Le génocide est défini comme la destruction, en tout ou en partie, d'un groupe national, ethnique, racial ou religieux. La Cour pénale internationale (CPI), un organe indépendant, a émis des mandats d'arrêt contre M. Netanyahu et son ancien ministre de la défense pour des accusations de crimes de guerre, qu'ils nient. Les trois dirigeants du Hamas contre lesquels des mandats d'arrêt de la CPI ont également été émis ont été tués par Israël.
Il n'est pas trop tôt pour penser à l'impact à long terme de cette guerre dévastatrice, même si sa fin n'est pas en vue.
Lazzarini m'a dit que « dans les prochaines années, nous nous rendrons compte à quel point nous nous sommes trompés... du mauvais côté de l'histoire. Nous avons laissé se dérouler une atrocité de masse sous notre surveillance ».
Tout a commencé, selon M. Lazzarini, avec les attaques du Hamas contre Israël le 7 octobre, « la plus grande tuerie d'Israéliens et de Juifs dans la région depuis la Seconde Guerre mondiale », qui a été suivie d'une réponse militaire « massive » de la part d'Israël.
Pour lui, il s'agit d'une réponse « disproportionnée » qui « a pratiquement conduit à l'anéantissement d'une population entière sur sa terre ».
« Je pense qu'il y a une responsabilité collective de la communauté internationale, le niveau, la passivité, l'indifférence montrée jusqu'à présent, le manque d'action politique, diplomatique, économique.

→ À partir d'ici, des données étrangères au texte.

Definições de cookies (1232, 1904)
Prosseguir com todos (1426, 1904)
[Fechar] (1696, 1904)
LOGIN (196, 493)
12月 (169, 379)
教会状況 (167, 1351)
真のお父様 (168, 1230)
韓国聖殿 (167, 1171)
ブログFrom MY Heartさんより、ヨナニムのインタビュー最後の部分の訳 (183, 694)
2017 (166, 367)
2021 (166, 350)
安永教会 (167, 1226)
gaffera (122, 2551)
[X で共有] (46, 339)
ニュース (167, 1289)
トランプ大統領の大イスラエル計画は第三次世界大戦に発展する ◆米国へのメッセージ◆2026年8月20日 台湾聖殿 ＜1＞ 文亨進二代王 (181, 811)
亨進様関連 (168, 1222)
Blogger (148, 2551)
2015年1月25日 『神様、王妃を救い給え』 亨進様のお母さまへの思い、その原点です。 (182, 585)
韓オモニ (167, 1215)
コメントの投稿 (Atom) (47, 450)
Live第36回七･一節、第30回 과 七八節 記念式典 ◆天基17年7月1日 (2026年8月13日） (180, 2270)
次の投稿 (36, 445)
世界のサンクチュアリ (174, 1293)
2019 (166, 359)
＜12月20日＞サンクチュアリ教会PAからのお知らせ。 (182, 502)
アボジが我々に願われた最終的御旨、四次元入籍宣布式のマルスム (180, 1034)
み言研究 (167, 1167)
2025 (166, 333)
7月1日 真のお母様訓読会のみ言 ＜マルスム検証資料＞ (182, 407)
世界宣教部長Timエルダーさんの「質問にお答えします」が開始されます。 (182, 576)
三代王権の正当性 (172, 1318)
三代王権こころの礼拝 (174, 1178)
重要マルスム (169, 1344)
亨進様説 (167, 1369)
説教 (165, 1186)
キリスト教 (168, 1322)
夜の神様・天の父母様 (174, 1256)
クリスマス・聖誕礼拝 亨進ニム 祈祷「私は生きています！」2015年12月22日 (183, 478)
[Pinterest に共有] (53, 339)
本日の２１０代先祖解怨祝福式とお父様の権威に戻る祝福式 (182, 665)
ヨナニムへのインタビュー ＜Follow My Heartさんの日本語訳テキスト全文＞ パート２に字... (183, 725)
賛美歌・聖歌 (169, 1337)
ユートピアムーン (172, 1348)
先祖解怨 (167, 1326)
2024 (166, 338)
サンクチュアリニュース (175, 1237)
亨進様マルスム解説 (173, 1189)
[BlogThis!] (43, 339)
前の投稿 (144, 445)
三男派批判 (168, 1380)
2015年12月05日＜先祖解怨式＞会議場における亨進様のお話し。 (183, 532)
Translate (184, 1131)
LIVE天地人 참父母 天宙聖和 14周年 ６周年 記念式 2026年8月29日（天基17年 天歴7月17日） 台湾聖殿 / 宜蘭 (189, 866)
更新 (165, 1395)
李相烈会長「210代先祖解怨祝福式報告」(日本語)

C'est absolument monstrueux, surtout dans nos pays, où nous avons dit 'plus jamais ça' ».
Il s'agit peut-être d'une tentative de réaliser le dangereux fantasme de Donald Trump de transformer Gaza en un Dubaï de la Méditerranée appartenant aux États-Unis et exempt de Palestiniens.
Cela a encouragé les rêves chéris des extrémistes israéliens qui menacent d'expulser les Palestiniens des terres situées entre le Jourdain et la Méditerranée.
Quoi qu'il arrive, ce ne sera pas la paix.